Zunächst erfolgt ein ausführliches Anamnesegespräch, bei welchem u.a. die Krankengeschichte, Arbeits- und Lebensgewohnheiten, Symptome und andere wichtige Punkte erfasst und in Ruhe besprochen werden. Im Anschluss erfolgen eine gründliche körperliche Untersuchung, bei welcher die Lunge u.a. auf Husten- und Atemgeräusche abgehört wird, und eine Funktionsprüfung der Lunge (Spirometrie). Unter Umständen können noch weitere Untersuchungen notwendig sein.

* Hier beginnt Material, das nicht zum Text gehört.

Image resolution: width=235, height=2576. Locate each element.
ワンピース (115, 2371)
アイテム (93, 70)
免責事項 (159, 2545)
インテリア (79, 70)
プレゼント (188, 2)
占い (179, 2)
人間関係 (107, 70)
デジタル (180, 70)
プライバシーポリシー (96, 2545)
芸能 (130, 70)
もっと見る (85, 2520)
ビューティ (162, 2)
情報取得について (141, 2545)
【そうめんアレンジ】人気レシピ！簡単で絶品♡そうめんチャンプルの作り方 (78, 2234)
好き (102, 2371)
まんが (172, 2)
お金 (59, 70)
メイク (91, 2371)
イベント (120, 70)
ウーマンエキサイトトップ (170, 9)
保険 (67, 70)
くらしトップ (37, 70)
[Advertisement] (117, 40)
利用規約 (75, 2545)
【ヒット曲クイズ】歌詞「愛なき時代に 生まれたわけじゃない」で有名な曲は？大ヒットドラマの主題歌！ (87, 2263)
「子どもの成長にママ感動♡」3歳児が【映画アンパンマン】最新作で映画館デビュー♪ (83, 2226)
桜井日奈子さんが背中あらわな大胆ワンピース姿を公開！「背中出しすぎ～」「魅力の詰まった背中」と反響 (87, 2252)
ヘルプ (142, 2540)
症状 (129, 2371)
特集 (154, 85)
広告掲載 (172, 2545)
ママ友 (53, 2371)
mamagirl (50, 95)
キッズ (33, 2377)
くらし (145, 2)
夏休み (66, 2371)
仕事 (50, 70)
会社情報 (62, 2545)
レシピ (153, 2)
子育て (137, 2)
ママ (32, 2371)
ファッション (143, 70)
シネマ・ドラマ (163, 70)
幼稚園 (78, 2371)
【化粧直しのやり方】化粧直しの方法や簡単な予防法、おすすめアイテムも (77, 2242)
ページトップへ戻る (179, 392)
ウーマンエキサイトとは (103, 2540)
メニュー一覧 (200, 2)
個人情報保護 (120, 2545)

Lungenfunktionsprüfung in der Ordination

Die Lungenfunktionsprüfung ist das wichtigste diagnostische Verfahren, um eine COPD zu diagnostizieren. Es handelt sich um eine schmerzlose und einfach durchzuführende Untersuchung, bei welcher die Lungenfunktion, der Widerstand der Atemwege und das Lungenvolumen gemessen werden.
Die Untersuchung wird mit einem Spirometer (Messgerät mit Mundstück) durchgeführt - der Patient nimmt das Mundstück zwischen die Zähne und führt anschließend bestimmte Atemmanöver durch. Die erfassten Werte, darunter die Vitalkapazität und die Einsekundenkapazität, werden anschließend mit Sollwerten verglichen.

Therapie

COPD wird in vier Stadien unterteilt. Die Therapie richtet sich nach dem Stadium bzw. nach dem Schweregrad der Erkrankung und anderen Faktoren und wird für jeden Patienten individuell erstellt.

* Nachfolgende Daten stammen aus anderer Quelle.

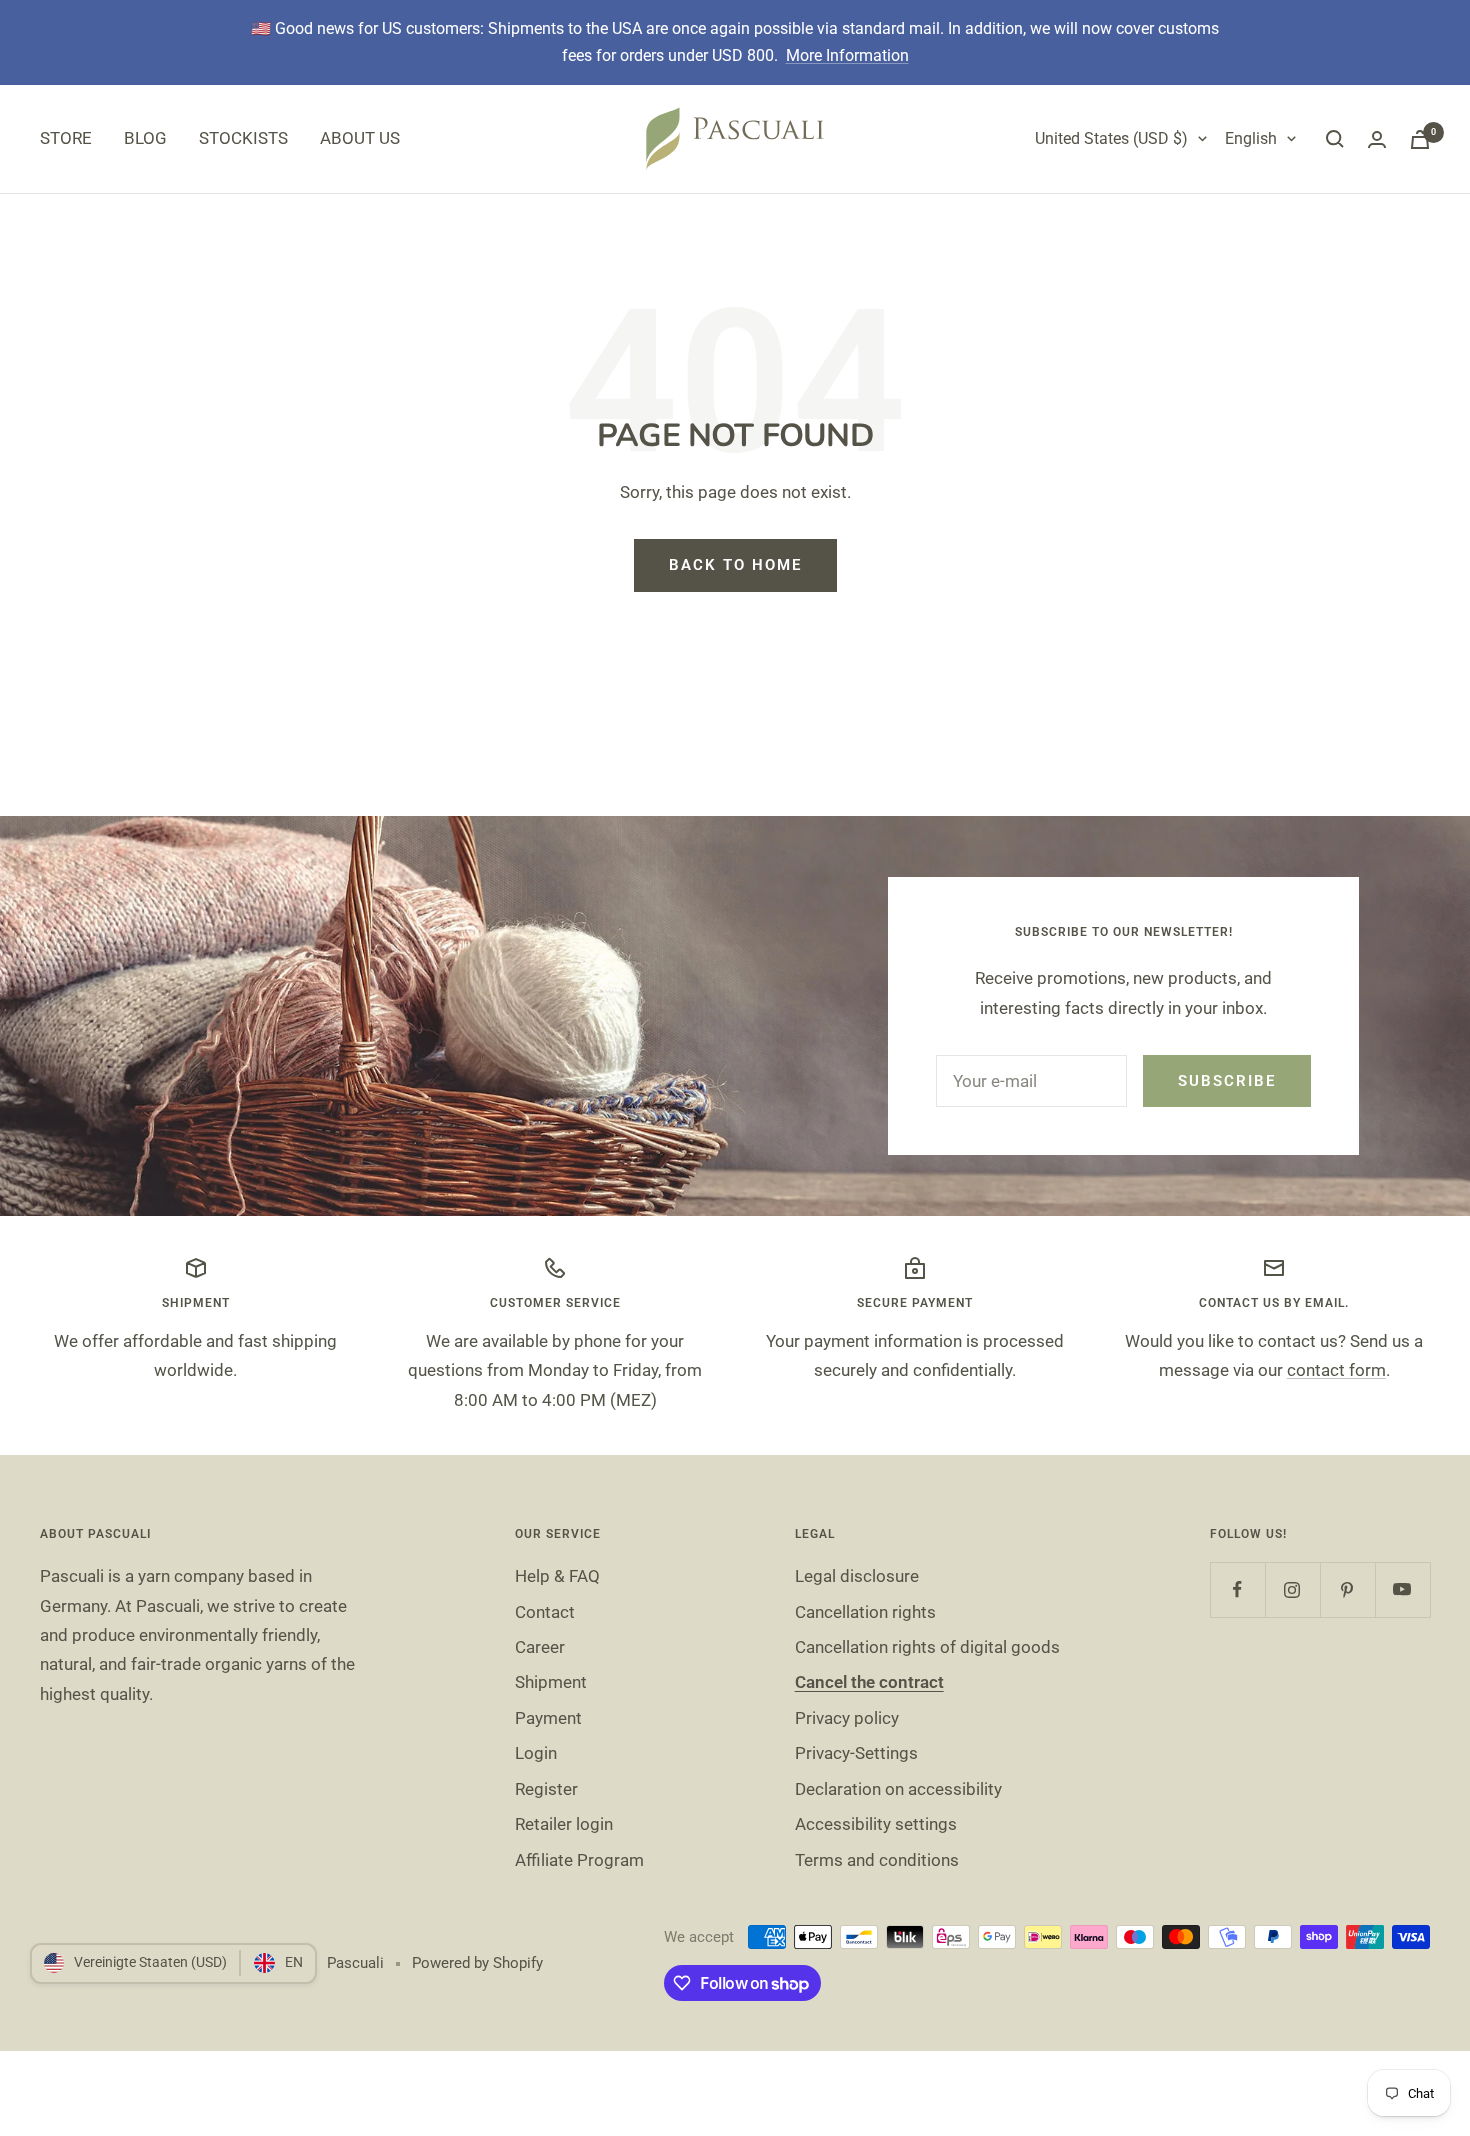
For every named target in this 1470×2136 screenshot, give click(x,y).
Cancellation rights (865, 1612)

Die Therapie zielt darauf ab die Beschwerden zu mildern, das Fortschreiten der Erkrankung zu verlangsamen und die Lebensqualität zu verbessern. Wichtige Therapiesäulen sind u.a. Medikamente und Physiotherapie/Atemtraining, darüber hinaus gibt es noch einige ergänzende Therapiemaßnahmen. Besonders wichtig ist es weiters, dass schädigende Einflüsse beseitigt werden. Für Raucher bedeutet das, dass sie mit dem Rauchen aufhören müssen, auch Passivrauch sollte gemieden werden.

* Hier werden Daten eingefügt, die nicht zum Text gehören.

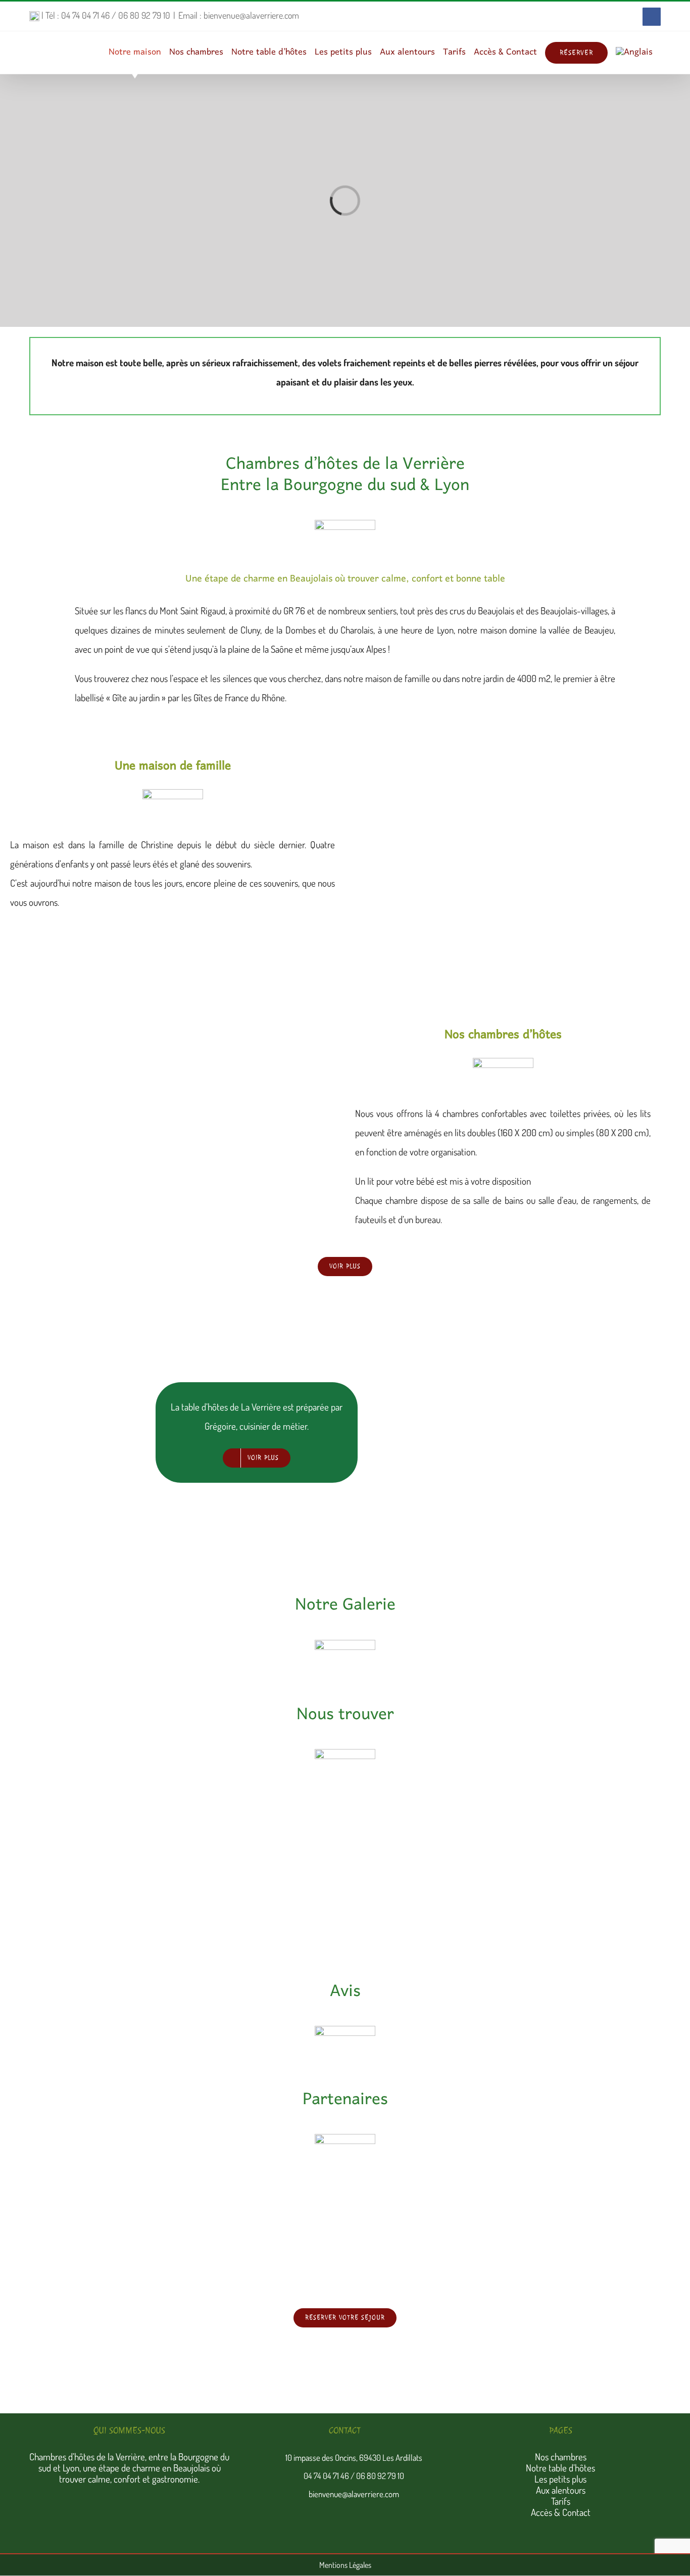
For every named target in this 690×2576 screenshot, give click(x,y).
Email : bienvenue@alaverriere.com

Patienten, die unter COPD leiden können den Verlauf der Erkrankung wesentlich mitbeeinflussen (Vermeidung schädigender Einflüsse, körperliches Training, ausgewogene Ernährung etc.). Es ist mir besonders wichtig, dass meine Patienten gut über die Erkrankung, die Therapie, schädigende Einflüsse und andere wichtige Aspekte informiert sind - mit der richtigen und konsequent durchgeführten Therapie und der aktiven Mitarbeit des Patienten kann der Krankheitsverlauf gut beeinflusst werden. Ich gehe mit meinen Patienten jeden Weg gemeinsam und bin vom Erstgespräch über die Diagnostik bis hin zur Erstellung eines maßgeschneiderten Therapieplans und laufenden Kontrollen jederzeit für Sie da.